[Date Prev][Date Next][Thread Prev][Thread Next][Date Index][Thread Index]
Re: How to sort unicode properly?
From: |
Eric Fischer |
Subject: |
Re: How to sort unicode properly? |
Date: |
Wed, 25 Sep 2019 09:37:08 -0700 |
Unfortunately, multibyte collation is simply unimplemented in MacOS X, so
there is no alternate locale definition that will fix it. As far as I can
tell this is documented only in the BUGS section of `man wcscoll`:
BUGS
The current implementation of wcscoll() only works in single-byte
LC_CTYPE locales, and falls back to using wcscmp() in locales with
extended character sets.
(
https://opensource.apple.com/source/Libc/Libc-1272.250.1/string/FreeBSD/wcscoll.3.auto.html
)
Eric
On Wed, Sep 25, 2019 at 8:59 AM Peng Yu <address@hidden> wrote:
> I want to make my `sort` to be machine-independent and always use the
> correct Unicode sort order.
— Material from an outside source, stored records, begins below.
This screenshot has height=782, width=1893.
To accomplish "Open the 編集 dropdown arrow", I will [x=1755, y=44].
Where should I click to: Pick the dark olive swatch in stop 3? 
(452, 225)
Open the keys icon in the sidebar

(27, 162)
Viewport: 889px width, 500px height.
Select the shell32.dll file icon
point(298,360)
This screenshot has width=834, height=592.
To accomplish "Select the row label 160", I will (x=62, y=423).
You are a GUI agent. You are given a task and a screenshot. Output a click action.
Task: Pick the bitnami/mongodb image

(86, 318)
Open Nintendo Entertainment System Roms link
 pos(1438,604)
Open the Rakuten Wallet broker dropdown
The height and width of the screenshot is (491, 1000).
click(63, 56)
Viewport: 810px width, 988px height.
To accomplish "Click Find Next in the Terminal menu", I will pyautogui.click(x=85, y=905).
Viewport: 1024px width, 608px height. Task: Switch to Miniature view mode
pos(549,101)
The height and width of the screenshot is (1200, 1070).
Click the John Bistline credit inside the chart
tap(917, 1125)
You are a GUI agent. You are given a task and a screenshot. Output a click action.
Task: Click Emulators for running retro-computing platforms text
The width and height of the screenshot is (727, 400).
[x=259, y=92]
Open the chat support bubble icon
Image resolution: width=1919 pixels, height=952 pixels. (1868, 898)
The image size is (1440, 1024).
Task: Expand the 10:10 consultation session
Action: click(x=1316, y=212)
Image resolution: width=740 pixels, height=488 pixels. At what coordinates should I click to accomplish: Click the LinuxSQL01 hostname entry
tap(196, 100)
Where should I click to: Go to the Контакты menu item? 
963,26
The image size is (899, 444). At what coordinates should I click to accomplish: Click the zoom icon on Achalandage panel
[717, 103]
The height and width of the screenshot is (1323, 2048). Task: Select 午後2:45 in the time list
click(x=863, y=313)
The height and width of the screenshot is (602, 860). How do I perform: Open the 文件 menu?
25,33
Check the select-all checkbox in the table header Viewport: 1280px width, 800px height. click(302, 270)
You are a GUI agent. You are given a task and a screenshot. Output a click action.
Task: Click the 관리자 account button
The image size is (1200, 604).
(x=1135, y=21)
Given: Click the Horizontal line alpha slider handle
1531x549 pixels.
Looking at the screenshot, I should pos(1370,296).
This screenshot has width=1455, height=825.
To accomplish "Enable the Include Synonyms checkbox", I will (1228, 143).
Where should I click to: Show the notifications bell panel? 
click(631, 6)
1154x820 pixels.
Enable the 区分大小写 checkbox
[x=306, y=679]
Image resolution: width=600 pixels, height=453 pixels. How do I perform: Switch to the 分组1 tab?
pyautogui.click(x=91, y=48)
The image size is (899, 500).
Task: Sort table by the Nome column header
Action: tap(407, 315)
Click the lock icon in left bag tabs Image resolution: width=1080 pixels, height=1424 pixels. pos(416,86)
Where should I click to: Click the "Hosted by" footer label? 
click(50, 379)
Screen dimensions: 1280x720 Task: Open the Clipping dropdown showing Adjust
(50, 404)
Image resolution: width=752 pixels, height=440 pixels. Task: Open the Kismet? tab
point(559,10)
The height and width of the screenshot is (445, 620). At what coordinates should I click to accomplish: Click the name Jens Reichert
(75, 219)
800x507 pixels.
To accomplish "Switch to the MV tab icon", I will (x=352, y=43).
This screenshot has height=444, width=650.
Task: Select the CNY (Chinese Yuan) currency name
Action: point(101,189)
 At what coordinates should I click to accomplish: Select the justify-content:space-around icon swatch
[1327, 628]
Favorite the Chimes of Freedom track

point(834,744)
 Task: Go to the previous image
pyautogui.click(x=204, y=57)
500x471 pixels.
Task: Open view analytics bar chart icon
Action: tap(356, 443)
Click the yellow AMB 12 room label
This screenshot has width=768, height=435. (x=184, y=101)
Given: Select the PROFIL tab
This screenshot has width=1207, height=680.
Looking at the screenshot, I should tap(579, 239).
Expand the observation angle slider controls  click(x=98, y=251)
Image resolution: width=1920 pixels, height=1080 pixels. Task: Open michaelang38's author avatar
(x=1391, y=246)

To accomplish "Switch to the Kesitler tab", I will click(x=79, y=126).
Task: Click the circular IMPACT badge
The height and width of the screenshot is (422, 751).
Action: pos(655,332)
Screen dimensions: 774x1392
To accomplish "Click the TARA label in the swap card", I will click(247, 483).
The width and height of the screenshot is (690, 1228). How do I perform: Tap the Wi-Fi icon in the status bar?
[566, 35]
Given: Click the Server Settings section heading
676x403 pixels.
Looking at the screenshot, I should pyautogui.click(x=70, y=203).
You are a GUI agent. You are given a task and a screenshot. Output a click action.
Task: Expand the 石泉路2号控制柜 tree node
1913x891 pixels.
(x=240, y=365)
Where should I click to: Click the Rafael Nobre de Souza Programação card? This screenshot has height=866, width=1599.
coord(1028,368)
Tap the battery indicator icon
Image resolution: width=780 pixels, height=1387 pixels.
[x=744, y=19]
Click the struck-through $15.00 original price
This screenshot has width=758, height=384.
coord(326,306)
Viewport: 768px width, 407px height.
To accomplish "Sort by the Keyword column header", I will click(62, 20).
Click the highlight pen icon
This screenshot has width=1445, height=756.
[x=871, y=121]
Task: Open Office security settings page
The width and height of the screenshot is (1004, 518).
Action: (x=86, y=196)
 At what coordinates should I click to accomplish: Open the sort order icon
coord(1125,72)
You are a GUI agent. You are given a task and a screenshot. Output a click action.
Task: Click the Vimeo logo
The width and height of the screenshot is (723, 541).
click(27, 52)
Is there a way to do so?
>
> I don't know how to check where en_US.UTF-8 comes from. Do you know
> how to check it? (I use Mac OS X.)
>
> On 9/25/19, Eric Blake <address@hidden> wrote:
> > On 9/25/19 10:20 AM, Peng Yu wrote:
> >> Hi,
> >>
> >> It seems that "café" should be sorted before "caff" in Unicode.
> >>
> >> https://github.com/jtauber/pyuca
> >>
> >> But `sort` does not do so.
> >>
> >> $ printf '%s\n' cafe caff café | LC_ALL=UTF8 sort
> >> cafe
> >> caff
> >> café
> >> $ printf '%s\n' cafe caff café | LC_ALL=en_US.UTF-8 sort
> >> cafe
> >> caff
> >> café
> >>
> >> How to make `sort` sort according to Unicode order? Thanks.
> >
> > You'll have to write a locale definition where strcoll() sorts in the
> > order you want. Coreutils sort is calling strcoll(), and if it doesn't
> > sort the way you think it should, the bug is in your locale and not in
> > coreutils. You'll want to report this issue to whoever provided your
> > en_US.UTF-8 locale (perhaps glibc?)
> >
> > --
> > Eric Blake, Principal Software Engineer
> > Red Hat, Inc. +1-919-301-3226
> > Virtualization: qemu.org | libvirt.org
> >
>
>
> --
> Regards,
> Peng
>
>